■ **What this task involves**
Rewrite the data from the line with "Click the upper two-tone bracelet links" to the line with "click(359, 659)" as a numbered list, omitting blank lines.

--- START Information supplied ---

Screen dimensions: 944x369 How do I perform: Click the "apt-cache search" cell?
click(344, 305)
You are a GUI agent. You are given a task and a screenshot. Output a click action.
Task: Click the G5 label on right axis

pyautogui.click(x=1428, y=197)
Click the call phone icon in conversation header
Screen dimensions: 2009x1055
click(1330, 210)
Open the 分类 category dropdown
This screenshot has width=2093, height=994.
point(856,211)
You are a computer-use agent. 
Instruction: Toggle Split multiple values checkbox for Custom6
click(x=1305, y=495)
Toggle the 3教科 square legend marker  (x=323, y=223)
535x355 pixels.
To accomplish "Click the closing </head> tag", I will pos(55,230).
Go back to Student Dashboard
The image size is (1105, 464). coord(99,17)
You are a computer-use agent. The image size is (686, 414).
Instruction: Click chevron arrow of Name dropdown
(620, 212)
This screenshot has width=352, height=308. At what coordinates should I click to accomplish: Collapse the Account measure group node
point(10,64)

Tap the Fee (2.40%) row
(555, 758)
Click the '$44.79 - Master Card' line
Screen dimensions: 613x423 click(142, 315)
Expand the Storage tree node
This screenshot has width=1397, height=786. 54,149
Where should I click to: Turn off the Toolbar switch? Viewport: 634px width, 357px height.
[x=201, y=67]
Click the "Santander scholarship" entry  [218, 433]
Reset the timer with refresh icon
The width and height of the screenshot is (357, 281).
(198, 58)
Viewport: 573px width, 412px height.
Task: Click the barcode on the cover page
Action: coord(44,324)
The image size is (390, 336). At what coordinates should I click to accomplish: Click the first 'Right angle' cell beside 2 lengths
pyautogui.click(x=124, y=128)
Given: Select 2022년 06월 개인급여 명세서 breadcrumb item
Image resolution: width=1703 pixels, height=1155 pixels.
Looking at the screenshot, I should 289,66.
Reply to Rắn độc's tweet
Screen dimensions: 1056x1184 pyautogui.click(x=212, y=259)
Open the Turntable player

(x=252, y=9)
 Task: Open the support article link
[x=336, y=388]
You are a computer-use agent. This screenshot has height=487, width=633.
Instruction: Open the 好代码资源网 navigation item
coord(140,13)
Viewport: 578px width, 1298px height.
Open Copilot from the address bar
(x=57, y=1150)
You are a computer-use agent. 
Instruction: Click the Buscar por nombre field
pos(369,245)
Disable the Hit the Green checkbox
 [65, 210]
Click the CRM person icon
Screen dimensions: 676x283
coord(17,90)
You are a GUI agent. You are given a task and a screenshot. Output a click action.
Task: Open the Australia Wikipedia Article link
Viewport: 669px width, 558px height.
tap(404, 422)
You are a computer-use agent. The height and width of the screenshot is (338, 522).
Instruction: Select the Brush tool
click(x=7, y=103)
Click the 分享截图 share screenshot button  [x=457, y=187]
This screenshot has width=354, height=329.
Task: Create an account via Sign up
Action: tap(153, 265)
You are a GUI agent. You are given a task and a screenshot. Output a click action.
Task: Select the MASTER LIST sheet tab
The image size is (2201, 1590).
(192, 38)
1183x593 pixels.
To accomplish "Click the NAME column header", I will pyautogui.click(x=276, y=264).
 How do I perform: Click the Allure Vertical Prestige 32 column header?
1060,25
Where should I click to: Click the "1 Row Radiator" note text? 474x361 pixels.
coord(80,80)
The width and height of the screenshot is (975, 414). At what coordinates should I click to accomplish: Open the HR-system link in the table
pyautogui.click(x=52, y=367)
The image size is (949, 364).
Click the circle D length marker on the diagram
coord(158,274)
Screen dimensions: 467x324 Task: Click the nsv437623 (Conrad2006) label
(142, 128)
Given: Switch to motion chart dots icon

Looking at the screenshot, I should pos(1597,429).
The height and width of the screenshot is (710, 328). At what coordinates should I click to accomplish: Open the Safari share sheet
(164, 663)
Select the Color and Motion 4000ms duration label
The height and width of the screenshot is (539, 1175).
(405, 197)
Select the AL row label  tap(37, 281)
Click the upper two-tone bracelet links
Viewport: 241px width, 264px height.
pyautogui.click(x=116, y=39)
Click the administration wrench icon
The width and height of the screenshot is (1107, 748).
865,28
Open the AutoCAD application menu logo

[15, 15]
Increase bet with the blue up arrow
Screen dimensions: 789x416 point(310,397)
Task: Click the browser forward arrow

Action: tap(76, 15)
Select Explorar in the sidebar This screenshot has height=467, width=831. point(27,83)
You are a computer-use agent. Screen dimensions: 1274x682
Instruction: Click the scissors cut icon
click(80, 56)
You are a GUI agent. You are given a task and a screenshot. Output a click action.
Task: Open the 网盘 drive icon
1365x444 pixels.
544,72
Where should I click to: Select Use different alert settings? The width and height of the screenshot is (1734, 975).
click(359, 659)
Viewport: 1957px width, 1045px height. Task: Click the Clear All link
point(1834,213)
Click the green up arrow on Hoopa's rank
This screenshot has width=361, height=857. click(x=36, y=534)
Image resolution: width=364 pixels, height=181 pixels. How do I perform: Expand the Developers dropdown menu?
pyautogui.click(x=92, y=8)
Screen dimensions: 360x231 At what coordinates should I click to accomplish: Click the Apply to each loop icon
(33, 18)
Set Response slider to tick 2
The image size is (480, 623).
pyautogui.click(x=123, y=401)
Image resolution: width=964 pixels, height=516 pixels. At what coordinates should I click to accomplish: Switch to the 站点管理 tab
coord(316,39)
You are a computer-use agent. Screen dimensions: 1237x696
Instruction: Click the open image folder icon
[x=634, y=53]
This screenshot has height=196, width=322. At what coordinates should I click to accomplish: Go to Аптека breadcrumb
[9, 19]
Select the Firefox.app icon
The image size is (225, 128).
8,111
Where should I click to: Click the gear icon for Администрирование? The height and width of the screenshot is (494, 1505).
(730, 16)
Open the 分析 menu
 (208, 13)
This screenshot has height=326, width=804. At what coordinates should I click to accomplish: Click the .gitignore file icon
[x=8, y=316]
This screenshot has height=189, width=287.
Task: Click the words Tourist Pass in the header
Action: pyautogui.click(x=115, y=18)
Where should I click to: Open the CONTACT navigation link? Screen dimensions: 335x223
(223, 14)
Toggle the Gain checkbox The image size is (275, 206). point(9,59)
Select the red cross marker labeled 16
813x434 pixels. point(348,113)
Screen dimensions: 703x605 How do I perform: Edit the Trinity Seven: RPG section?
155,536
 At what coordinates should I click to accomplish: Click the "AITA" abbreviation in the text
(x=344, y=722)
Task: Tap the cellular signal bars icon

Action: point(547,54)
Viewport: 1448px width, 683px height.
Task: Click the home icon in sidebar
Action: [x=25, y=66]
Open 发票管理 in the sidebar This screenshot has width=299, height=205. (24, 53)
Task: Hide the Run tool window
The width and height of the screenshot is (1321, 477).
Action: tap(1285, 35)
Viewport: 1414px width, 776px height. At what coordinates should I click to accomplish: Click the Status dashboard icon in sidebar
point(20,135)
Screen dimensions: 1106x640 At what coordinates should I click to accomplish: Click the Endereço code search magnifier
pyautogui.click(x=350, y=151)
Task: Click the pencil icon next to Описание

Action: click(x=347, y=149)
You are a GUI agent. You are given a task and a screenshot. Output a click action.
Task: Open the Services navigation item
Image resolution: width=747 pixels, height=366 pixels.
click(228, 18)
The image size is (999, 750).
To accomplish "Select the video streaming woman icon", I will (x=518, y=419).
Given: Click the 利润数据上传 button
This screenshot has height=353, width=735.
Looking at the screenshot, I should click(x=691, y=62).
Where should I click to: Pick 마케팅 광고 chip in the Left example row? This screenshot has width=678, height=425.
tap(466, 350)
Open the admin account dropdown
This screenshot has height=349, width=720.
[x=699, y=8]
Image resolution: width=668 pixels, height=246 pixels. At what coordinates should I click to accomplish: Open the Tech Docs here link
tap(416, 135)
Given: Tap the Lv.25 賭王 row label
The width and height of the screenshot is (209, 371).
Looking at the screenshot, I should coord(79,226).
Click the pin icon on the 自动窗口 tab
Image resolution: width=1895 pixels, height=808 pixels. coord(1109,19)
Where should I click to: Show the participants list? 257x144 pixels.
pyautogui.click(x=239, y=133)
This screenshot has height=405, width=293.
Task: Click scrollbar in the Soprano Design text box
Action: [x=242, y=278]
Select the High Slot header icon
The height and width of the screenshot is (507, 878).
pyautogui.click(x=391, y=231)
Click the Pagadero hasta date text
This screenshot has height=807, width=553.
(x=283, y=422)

--- END Information supplied ---

■ **Answer for the task**
1. Click the upper two-tone bracelet links
2. Viewport: 241px width, 264px height.
3. pyautogui.click(x=116, y=39)
4. Click the administration wrench icon
5. The width and height of the screenshot is (1107, 748).
6. 865,28
7. Open the AutoCAD application menu logo
8. [15, 15]
9. Increase bet with the blue up arrow
10. Screen dimensions: 789x416 point(310,397)
11. Task: Click the browser forward arrow
12. Action: tap(76, 15)
13. Select Explorar in the sidebar This screenshot has height=467, width=831. point(27,83)
14. You are a computer-use agent. Screen dimensions: 1274x682
15. Instruction: Click the scissors cut icon
16. click(80, 56)
17. You are a GUI agent. You are given a task and a screenshot. Output a click action.
18. Task: Open the 网盘 drive icon
19. 1365x444 pixels.
20. 544,72
21. Where should I click to: Select Use different alert settings? The width and height of the screenshot is (1734, 975).
22. click(359, 659)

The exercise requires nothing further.